Ever tried explaining science using dance?

Some of my fellow Women in Science and Engineering are finalists in this fun contest called “Dance your PhD.”

The dreaded question. “So, what’s your Ph.D. research about?” You could bore them with an explanation. Or you could dance.

That’s the idea behind “Dance Your Ph.D.” Over the past 3 years, scientists from around the world have teamed up to create dance videos based on their graduate research.

I’m sure they’d love some more votes, and I just wanted to share their creative way of explaining chemistry, so here’s the video:

Selection of a DNA aptamer for homocysteine using SELEX from Maureen McKeague on Vimeo.

McKeague’s Ph.D. dance, based on her research at Carleton University in Ottawa, Canada, is about a technique called Systematic Evolution of Ligands by Exponential Enrichment (SELEX). The target is a small molecule called homocysteine. SELEX uses natural selection to find the small strands of DNA called aptamers (the other dancers) that bind specifically to the target. Watch for the hilarious Taq Polymerase scene in the middle of the dance.

When you’re done watching, you can check out the other entrants and vote for your favourite on the sciencemag website. I think the Da Rosa lab video does the best job of really explaining the research so they’ve got my vote, but I’m biased, and the other entrants are pretty impressive too. The results will be announced on October 19th.

And here’s a question to all of you: what’s the weirdest way you’ve explained what you do, be that research, code, your favourite game or show, etc? Anyone inspired to try some dance now?

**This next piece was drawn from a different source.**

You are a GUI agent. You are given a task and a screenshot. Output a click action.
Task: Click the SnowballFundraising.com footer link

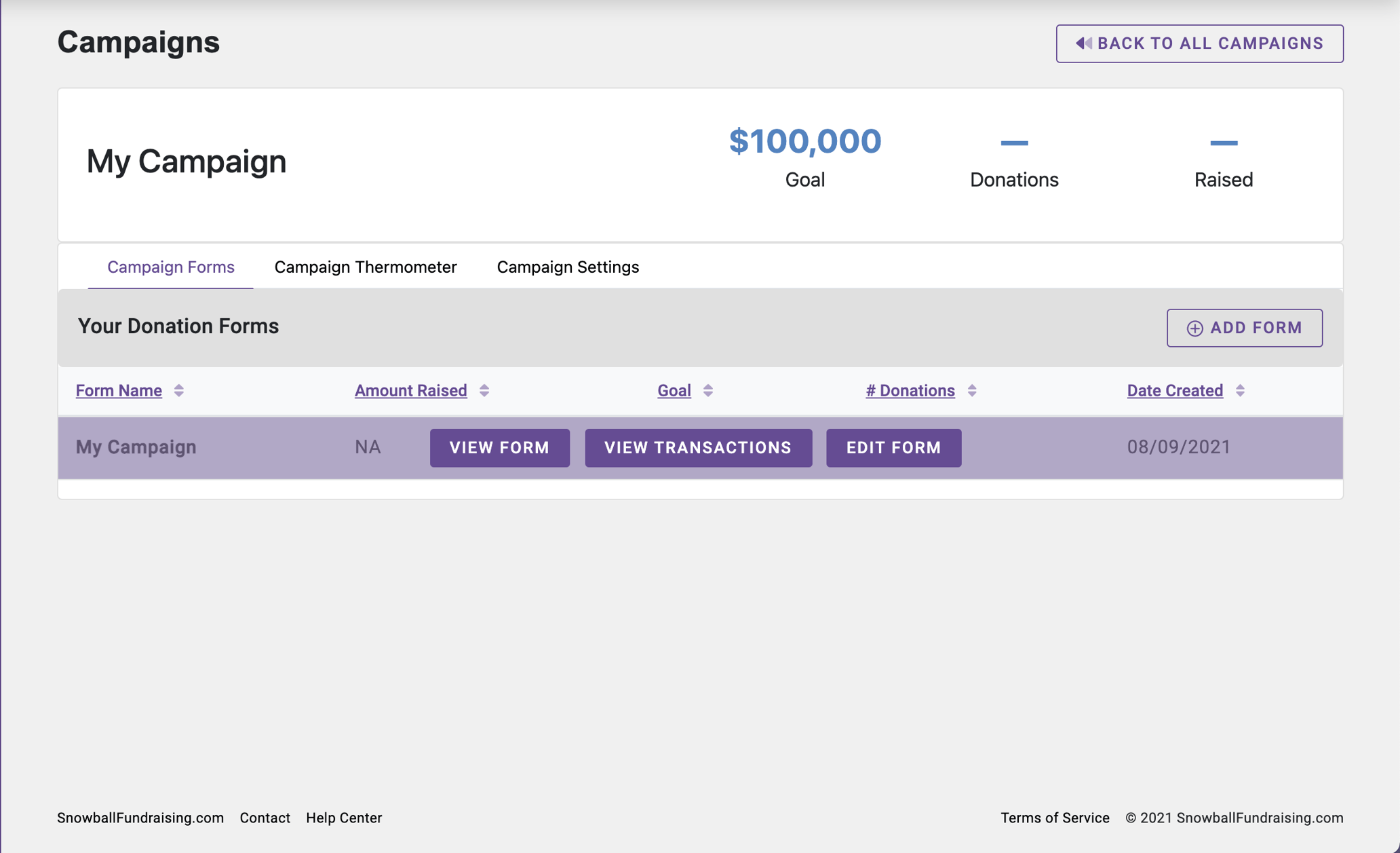coord(141,818)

4 thoughts on “Ever tried explaining science using dance?

  1. Sushi

    This dance contest needs a math category. I’ve had to explain my math to people who don’t get it, and trying to explain it in dance might actually be effective. Case in point: My favorite area of math is abstract algebra, which is basically the algebra that most people know but applied to systems that aren’t necessarily the real numbers. That’s how I explain it in a sentence. Nothing has ever gotten really crazy off the top of my head, though I’m sure I’ve pulled off some crazy explanations.

  2. Sharon

    Once I used some small folding quilts.
    Once I used a game with volunteers and audience participation.

      1. Sharon

        Some concepts in theoretical computer science. The folding quilts were used to explain folds and unfolds, which are some programming patterns with underlying category theory. This was in a context of something called multirelations, which is what the interactive game was used to illustrate.